There’s no medical need to trigger your body to have a period. Longer-acting contraceptives like Depo-Provera (a shot given every 12 weeks) and hormonal IUDs (like Mirena, which lasts for eight years) don’t give you a break from the hormones. You may end up having lighter periods or no periods at all while you’re using those methods.
Myth: If you had unprotected sex and didn’t get pregnant, you’re infertile
This is another holdover from bad sex ed. There’s often an emphasis on the idea that you can get pregnant even if you only have sex once (true) that people end up believing that they are likely to cause a pregnancy every single time they have sex. That part is not true.
In a person who ovulates regularly, typically only a few days out of each month are “fertile” days. Most of the time, we don’t know which days those are. (That said, if you’d like to geek out about this, there’s a whole thing called fertility awareness where you attempt to track your fertile days, for the purpose of either getting pregnant or avoiding pregnancy.)
There are also other reasons why a person might not get pregnant. For example, you might not ovulate every month. This is more common with teenagers and with people who have recently given birth, as well as in certain medical conditions like PCOS.

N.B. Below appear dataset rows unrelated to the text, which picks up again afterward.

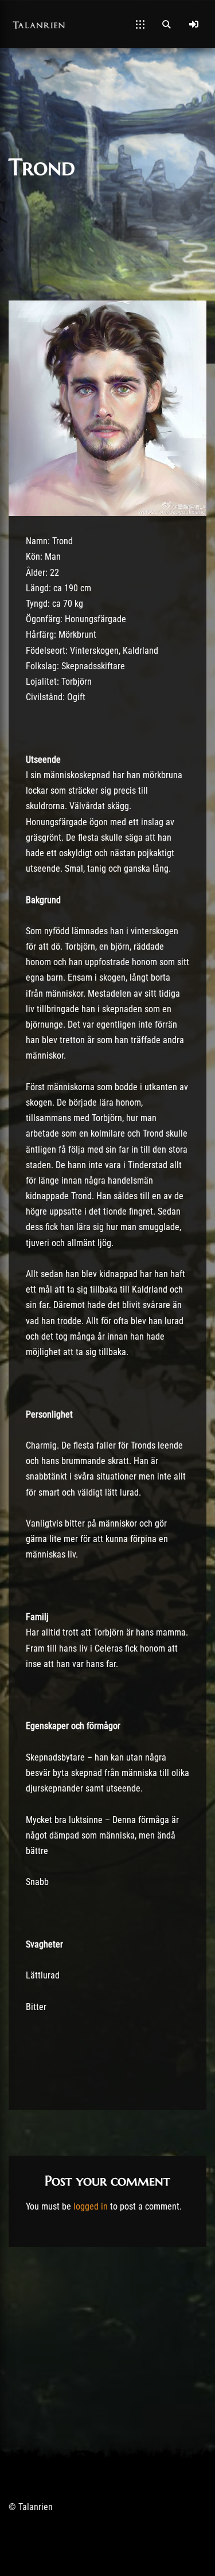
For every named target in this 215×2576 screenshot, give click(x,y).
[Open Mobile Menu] (140, 24)
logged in (90, 2206)
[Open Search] (166, 24)
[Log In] (193, 24)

And even if you have sex right around the time of ovulation, it’s still unpredictable as to whether a sperm cell ends up meeting an egg cell. And then, after fertilization, many embryos don’t implant or don’t end up developing into a pregnancy. In fact, it’s so common to have sex and not get pregnant that people who are trying for a baby are not considered to be dealing with infertility until they have been trying for a full year. So that one time you had sex and you or your partner didn’t get pregnant? You may just have gotten lucky.